PROBLEM TO SOLVE
Stop after the line that contains "[Previous review] (74, 1775)". Until then, retype each line of the entries exactly from the first one, skipping pictures.

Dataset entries

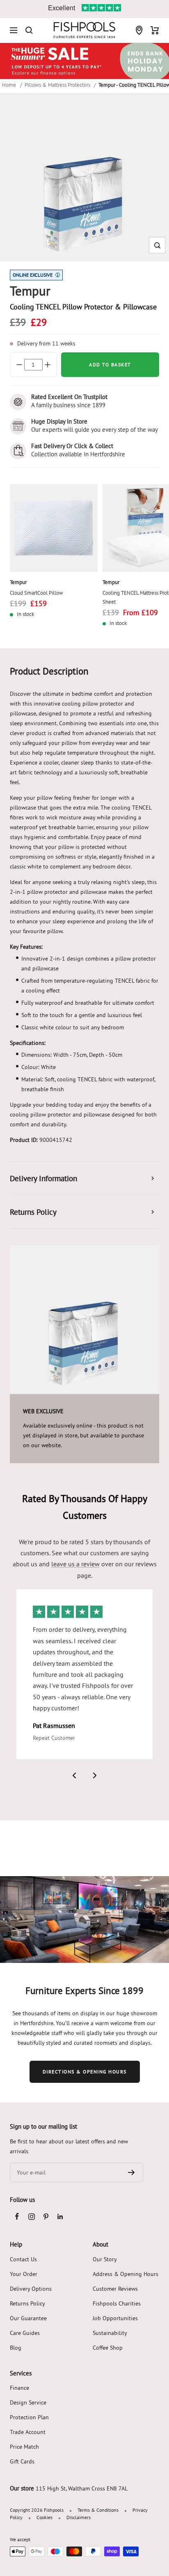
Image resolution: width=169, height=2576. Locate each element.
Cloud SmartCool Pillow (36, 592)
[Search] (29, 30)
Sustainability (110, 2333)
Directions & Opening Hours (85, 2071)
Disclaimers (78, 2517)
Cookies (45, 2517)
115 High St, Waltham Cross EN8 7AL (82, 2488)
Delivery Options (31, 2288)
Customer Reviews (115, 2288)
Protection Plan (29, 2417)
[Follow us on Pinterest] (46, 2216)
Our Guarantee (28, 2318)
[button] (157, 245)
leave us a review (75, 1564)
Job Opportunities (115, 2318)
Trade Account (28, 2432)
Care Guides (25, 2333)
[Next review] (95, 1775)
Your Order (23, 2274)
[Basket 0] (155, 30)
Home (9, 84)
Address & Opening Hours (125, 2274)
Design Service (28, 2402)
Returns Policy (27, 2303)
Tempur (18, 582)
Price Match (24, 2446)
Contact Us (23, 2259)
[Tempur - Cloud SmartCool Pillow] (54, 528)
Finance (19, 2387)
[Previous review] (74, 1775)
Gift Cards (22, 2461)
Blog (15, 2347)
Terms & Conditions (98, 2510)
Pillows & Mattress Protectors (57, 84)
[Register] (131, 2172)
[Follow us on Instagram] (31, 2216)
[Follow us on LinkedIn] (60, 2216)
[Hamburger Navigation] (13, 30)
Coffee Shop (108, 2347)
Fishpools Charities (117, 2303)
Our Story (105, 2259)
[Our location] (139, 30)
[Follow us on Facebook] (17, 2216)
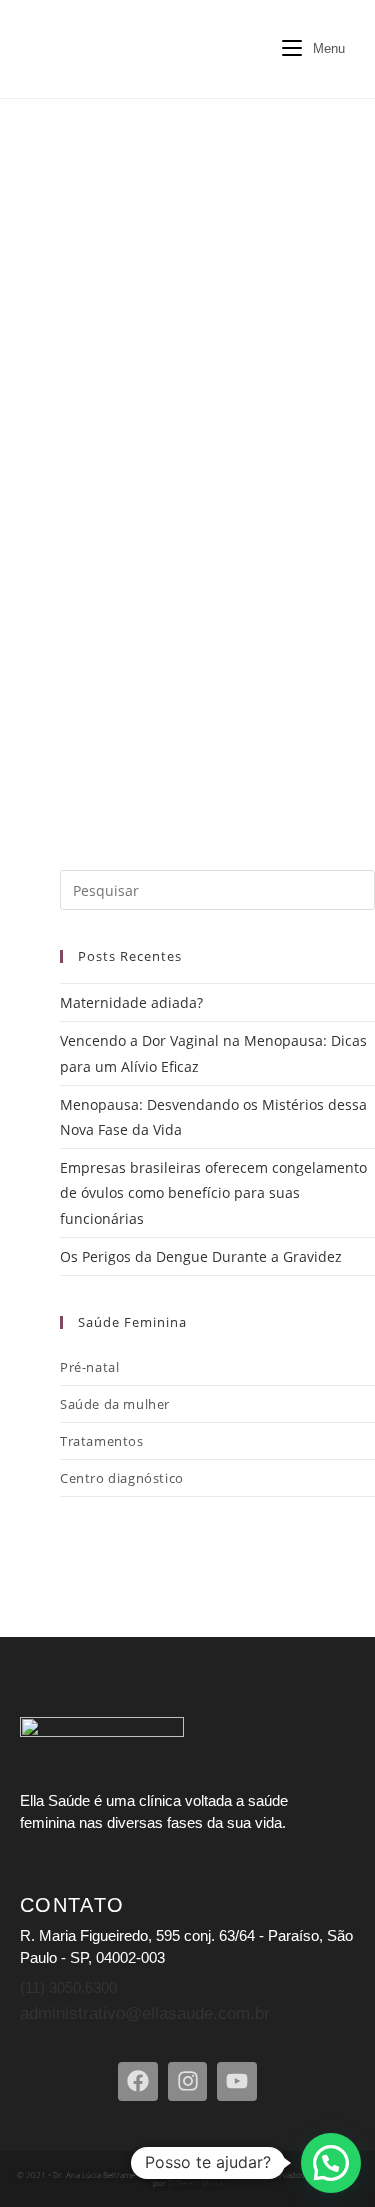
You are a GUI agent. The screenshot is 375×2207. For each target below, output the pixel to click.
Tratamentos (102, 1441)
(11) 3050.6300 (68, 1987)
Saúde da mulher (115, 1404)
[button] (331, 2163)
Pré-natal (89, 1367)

SOLUTION BELOW
Image resolution: width=169, height=2576. Locate each element.
Cloud SmartCool Pillow (36, 592)
[Search] (29, 30)
Sustainability (110, 2333)
Directions & Opening Hours (85, 2071)
Disclaimers (78, 2517)
Cookies (45, 2517)
115 High St, Waltham Cross EN8 7AL (82, 2488)
Delivery Options (31, 2288)
Customer Reviews (115, 2288)
Protection Plan (29, 2417)
[Follow us on Pinterest] (46, 2216)
Our Guarantee (28, 2318)
[button] (157, 245)
leave us a review (75, 1564)
Job Opportunities (115, 2318)
Trade Account (28, 2432)
Care Guides (25, 2333)
[Next review] (95, 1775)
Your Order (23, 2274)
[Basket 0] (155, 30)
Home (9, 84)
Address & Opening Hours (125, 2274)
Design Service (28, 2402)
Returns Policy (27, 2303)
Tempur (18, 582)
Price Match (24, 2446)
Contact Us (23, 2259)
[Tempur - Cloud SmartCool Pillow] (54, 528)
Finance (19, 2387)
[Previous review] (74, 1775)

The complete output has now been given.